Occupancy:          15. Tenant will not at any time use or occupy the demised premises in violation of the certificate of occupancy issued for the building of which the demised premises are a part. Tenant has inspected the demised premises and accepts them as is, subject to the riders annexed hereto with respect to Owner’s work, and latent defects, if any. In any event, Owner makes no representation as to the condition of the demised premises, and Tenant agrees to accept the same subject to violations, whether or not of record. Owner represents and warrants that the certificate of occupancy issued for the building permits the use of the demised premises for the uses permitted hereunder.

 

 
 

 

Bankruptcy:          16. (a) Anything elsewhere in this lease to be contrary notwithstanding, this lease may be cancelled by Owner by the sending of a written notice to Tenant within a reasonable time after the happening of any one or more of the following events: (1) the commencement of a case in bankruptcy or under the laws of any state naming Tenant (or a guarantor of any of Tenant’s obligations under this lease) as the debtor which if involuntary is not discontinued within ninety (90) days after commencement; or (2) the making by Tenant (or a guarantor of any of Tenant’s obligations under this lease) of an assignment or any other arrangement for the benefit of creditors under any state statute. Neither Tenant or any person claiming through or under Tenant, or by reason of any statute or order of court, shall thereafter be entitled to possession of the premises demised but shall forthwith quit and surrender the demised premises. If this lease shall be assigned in accordance with its terms, the provisions of this Article 16 shall be applicable only to the party then owning Tenant’s interest in this lease.

 

(b) It is stipulated and agreed that in the event of the termination of this lease pursuant to (a) hereof, Owner shall forthwith, notwithstanding any other provisions of this lease to the contrary, be entitled to recover from Tenant as and for liquidated damages, an amount equal to the difference between the rent reserved hereunder for the unexpired portion of the term demised and the fair and reasonable rental value of the demised remises for the same period. In the computation of such damages the difference between any installment of rent becoming due hereunder after the date of termination, and the fair and reasonable rental value of the demised premises for the period for which such installment was payable, shall be discounted to the date of termination at the rate of four percent (4%) per annum. If such demised premises or any part thereof be re-let by the Owner for the unexpired term of said lease, or any part thereof, before presentation of proof of such liquidated damages to any court, commission or tribunal, the amount of rent reserved upon such re-letting shall be deemed to be the fair and reasonable rental value for the part or the whole of the demised premises so re-let during the term of the re-letting.
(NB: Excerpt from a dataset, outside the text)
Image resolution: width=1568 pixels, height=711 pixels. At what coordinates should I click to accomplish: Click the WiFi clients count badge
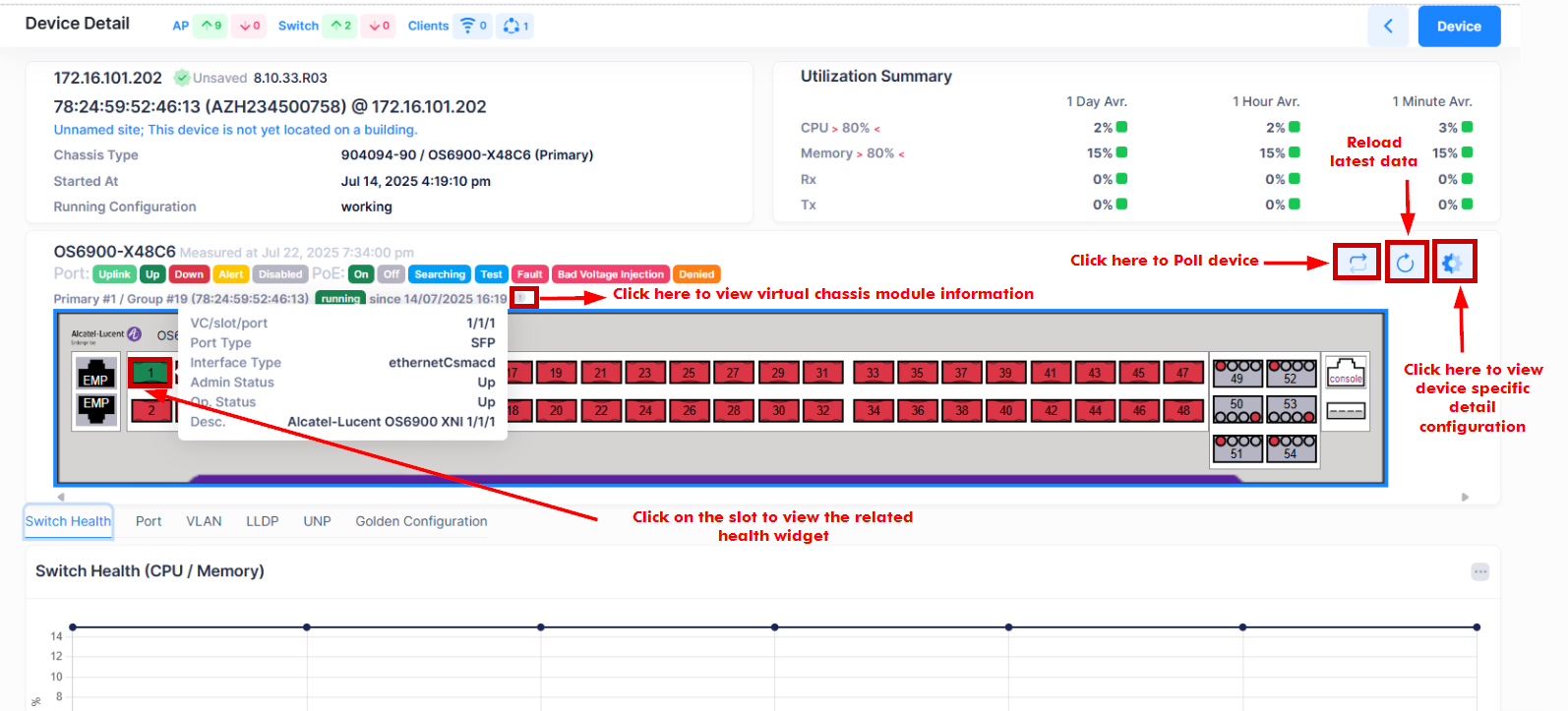point(473,27)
Nothing herein contained shall limit or prejudice the right of the Owner to prove for and obtain as liquidated damages, by reason of such termination, an amount equal to the maximum allowed by any statute or rule of law in effect at the time when, and governing the proceedings in which, such damages are to be proved, whether or not such amount be greater, equal to, or less than, the amount of the difference referred to above.

 

Default:          17. (1) If Tenant defaults in fulfilling any of the covenants of this lease other than the covenants for the payment of rent or additional rent; or if the demised premises become abandoned; or if any execution or attachment shall be issued against Tenant or any of Tenant’s property, whereupon the demised premises shall be taken or occupied by someone other than Tenant; or if this lease be rejected under § 365 if Title 11 of the U.S. Code (Bankruptcy Code); or if Tenant shall have failed, after five (5) days written notice, to redeposit with Owner any portion of the security deposit hereunder which Owner has applied to the payment of any rent and additional rent due and payable hereunder; or if Tenant shall be in default with respect to any other lease between Owner and Tenant beyond the expiration of all applicable notice and cure periods; then, in any one or more of such events, upon Owner serving a written thirty (30) days notice upon Tenant specifying the nature of said default, and upon the expiration of said thirty (30) days, if Tenant shall have failed to comply with or remedy such default, or if the said default or omission complained of shall be of a nature that the same cannot be completely cured or remedied within said thirty (30) day period, and if Tenant shall not have diligently commenced curing such default within such thirty (30) day period, and shall not thereafter with reasonable diligence and in good faith, proceed to remedy or cure such default, then if such default is continuing Owner may serve a written five (5) days notice of cancellation of this lease upon Tenant, and upon the expiration of said five (5) days this lease and the term thereunder shall end and expire as fully and completely as if the expiration of such five (5) day period were the day herein definitely fixed for the end and expiration of this lease and the term thereof, and Tenant shall then quit and surrender the demised premises to Owner, but Tenant shall remain liable as hereinafter provided.

 

(2) If the notice provided for in (1) hereof shall have been given, and the term shall expire as aforesaid; or if Tenant shall make default in the payment of the rent reserved herein, or any item of additional rent herein mentioned, or any part of either, or in making any other payment herein required; then, and in any of such events, Owner may without notice, re-enter the demised premises either by force or otherwise, and dispossess Tenant by summary proceedings or otherwise, and the legal representative of Tenant or other occupant of the demised premises, and remove their effects and hold the demised premises as if this lease had not been made, and Tenant hereby waives the service of notice of intention to re-enter or to institute legal proceedings to that end. If Tenant shall make default hereunder prior to the date fixed as the commencement of any renewal or extension of this lease, Owner may cancel and terminate such renewal or extension agreement by written notice.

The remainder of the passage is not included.